--- DATA PROVIDED Enclosed Below ---

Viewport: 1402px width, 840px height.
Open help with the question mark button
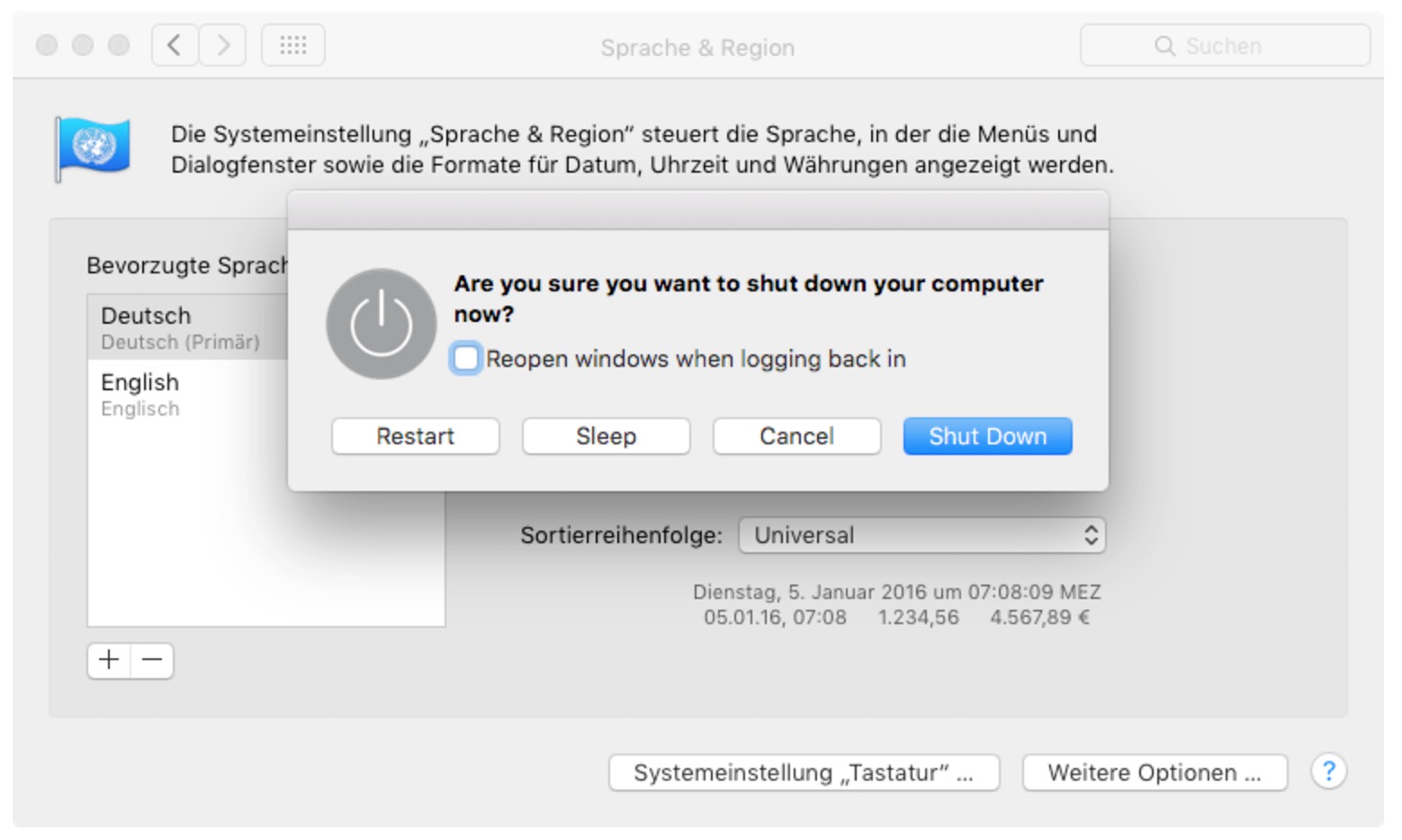(x=1328, y=772)
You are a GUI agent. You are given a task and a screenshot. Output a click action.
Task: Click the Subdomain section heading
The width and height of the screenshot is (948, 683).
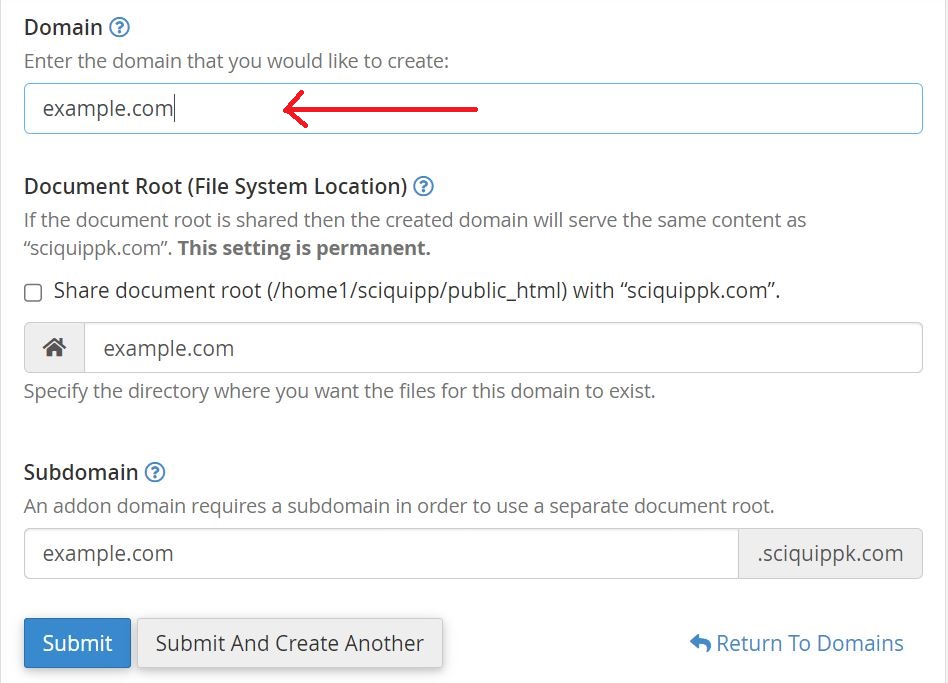[82, 472]
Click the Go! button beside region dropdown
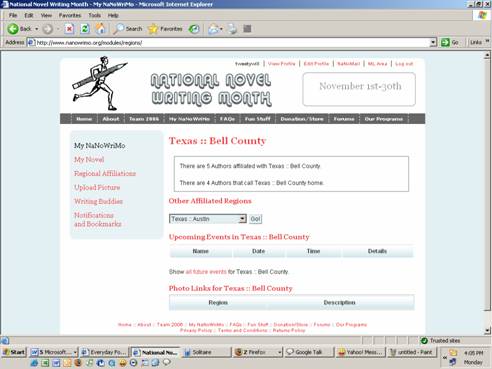This screenshot has height=369, width=492. tap(256, 219)

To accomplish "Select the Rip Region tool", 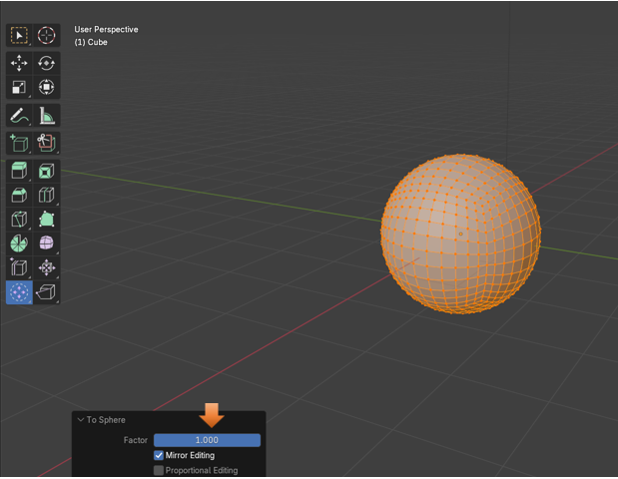I will [x=47, y=292].
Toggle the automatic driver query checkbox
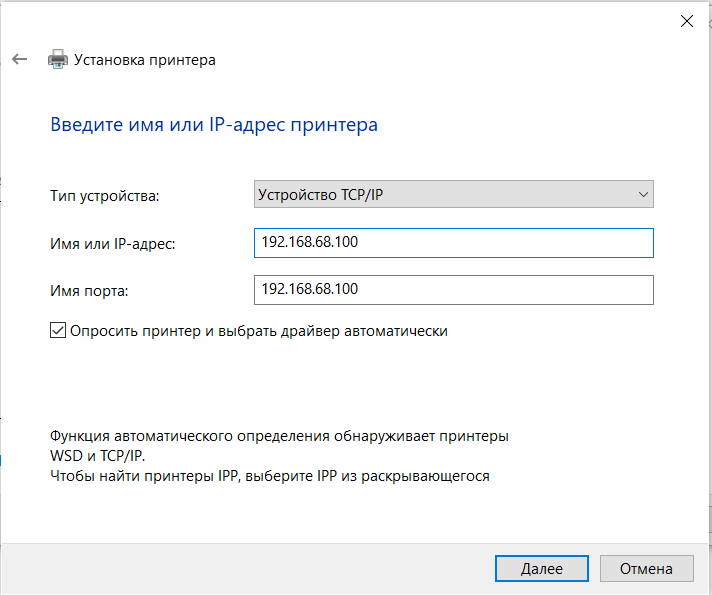Image resolution: width=712 pixels, height=595 pixels. (x=58, y=330)
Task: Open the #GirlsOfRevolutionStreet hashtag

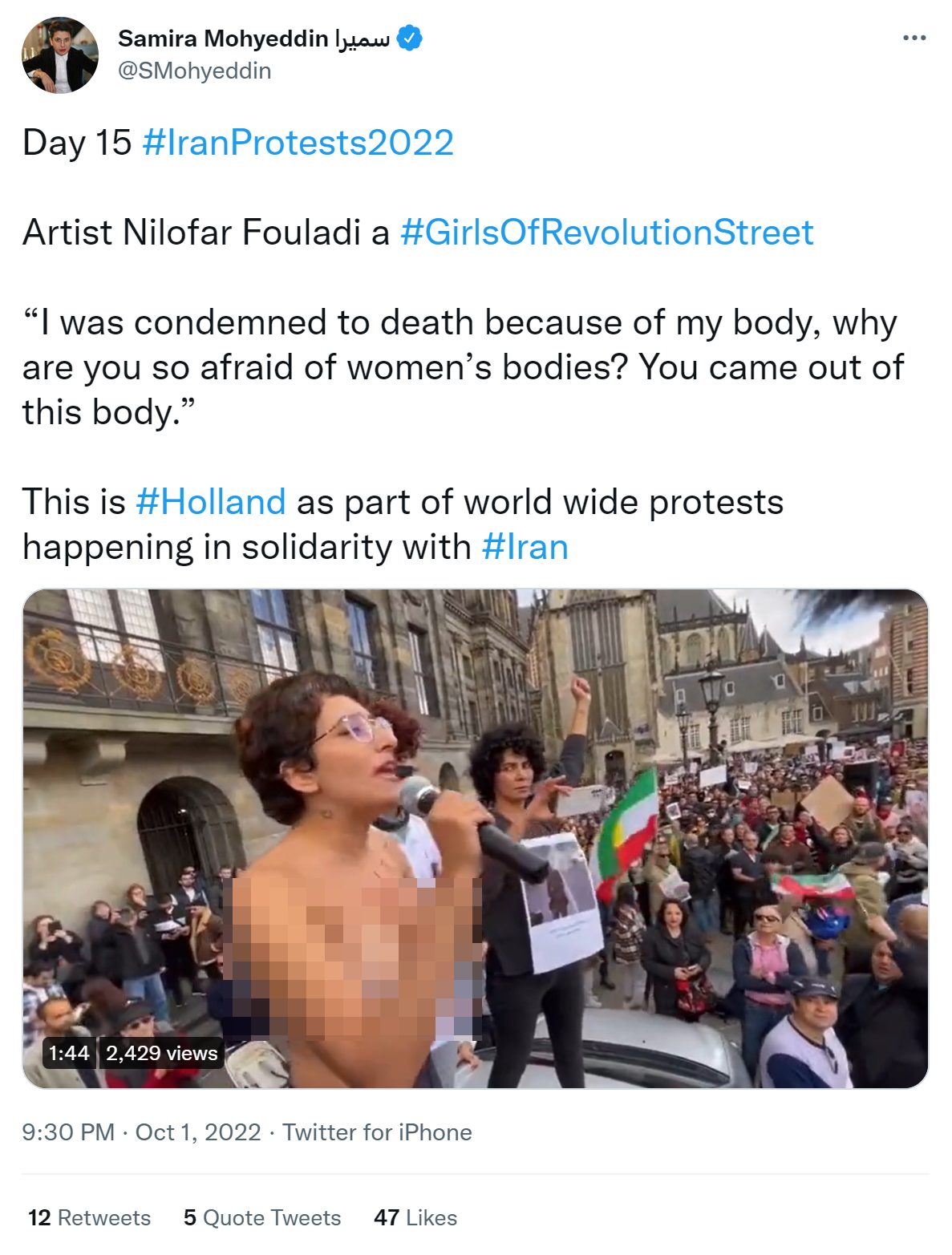Action: click(x=606, y=233)
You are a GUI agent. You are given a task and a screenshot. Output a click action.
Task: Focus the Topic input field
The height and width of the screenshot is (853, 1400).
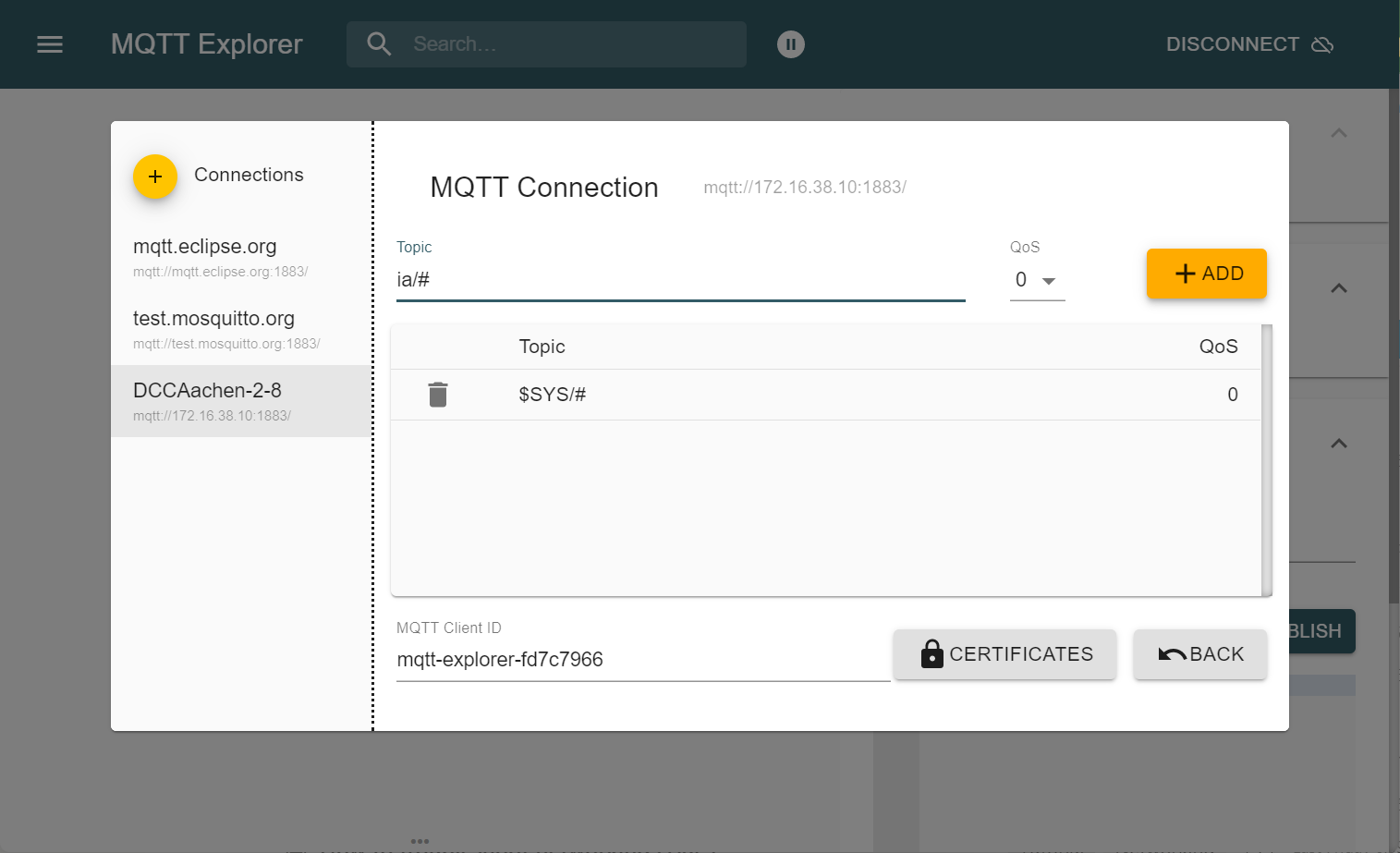coord(680,280)
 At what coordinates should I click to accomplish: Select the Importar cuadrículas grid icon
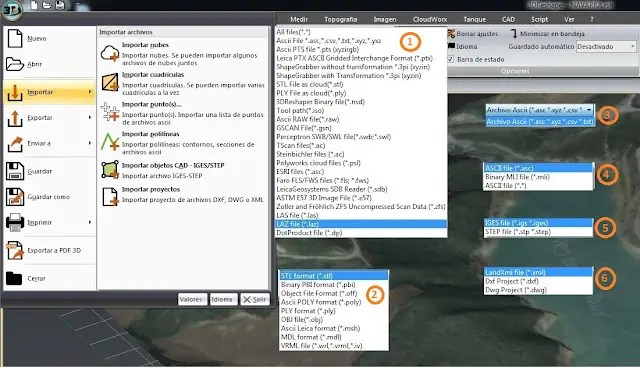pos(110,83)
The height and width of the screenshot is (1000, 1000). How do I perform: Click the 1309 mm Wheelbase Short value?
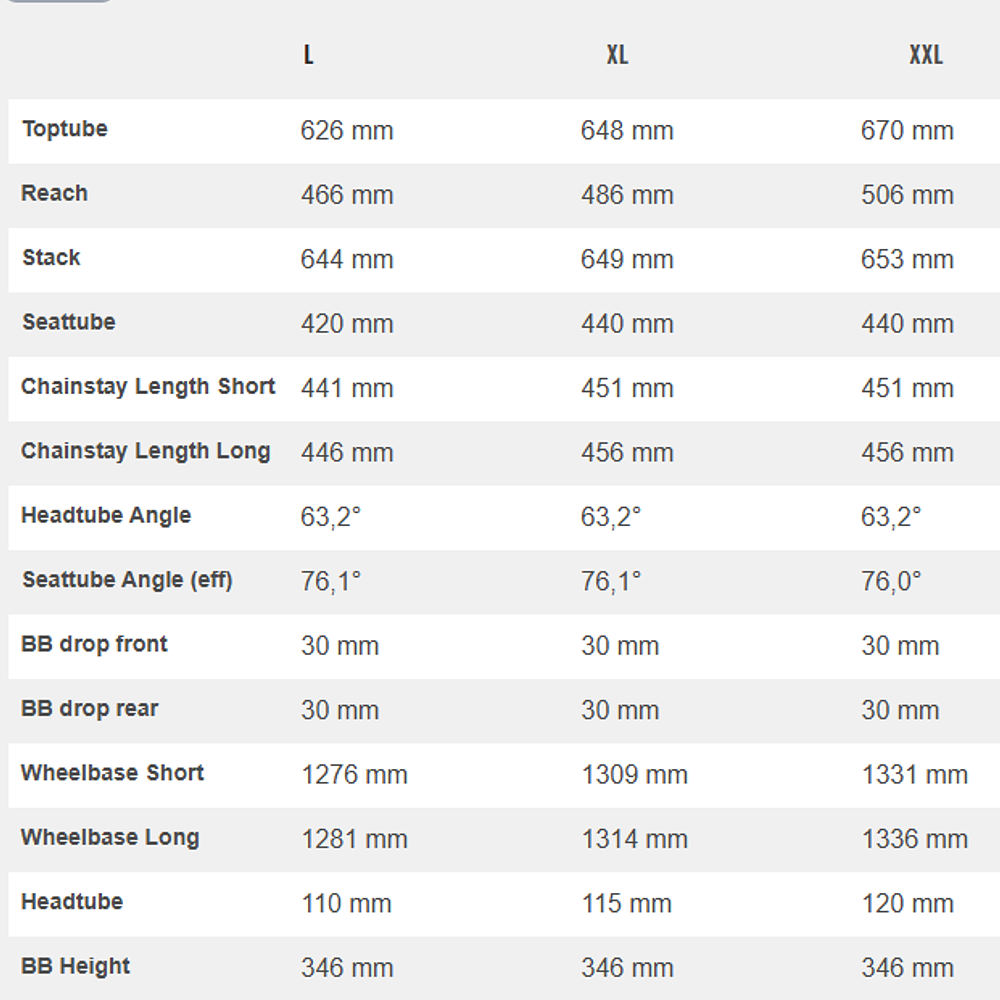click(634, 775)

--- End of Enclosed DATA PROVIDED ---

WHAT YOU SHOULD DO
The line that contains "Task: Focus the Topic input field" begins the part to retype, and the last line of the records above ends it. Retype both and everything between, exactly, without the pictures.

THE ANSWER
Task: Focus the Topic input field
The height and width of the screenshot is (853, 1400).
coord(680,280)
 At what coordinates should I click to accomplish: Select the Importar cuadrículas grid icon
pos(110,83)
The height and width of the screenshot is (1000, 1000). How do I perform: Click the 1309 mm Wheelbase Short value?
click(634, 775)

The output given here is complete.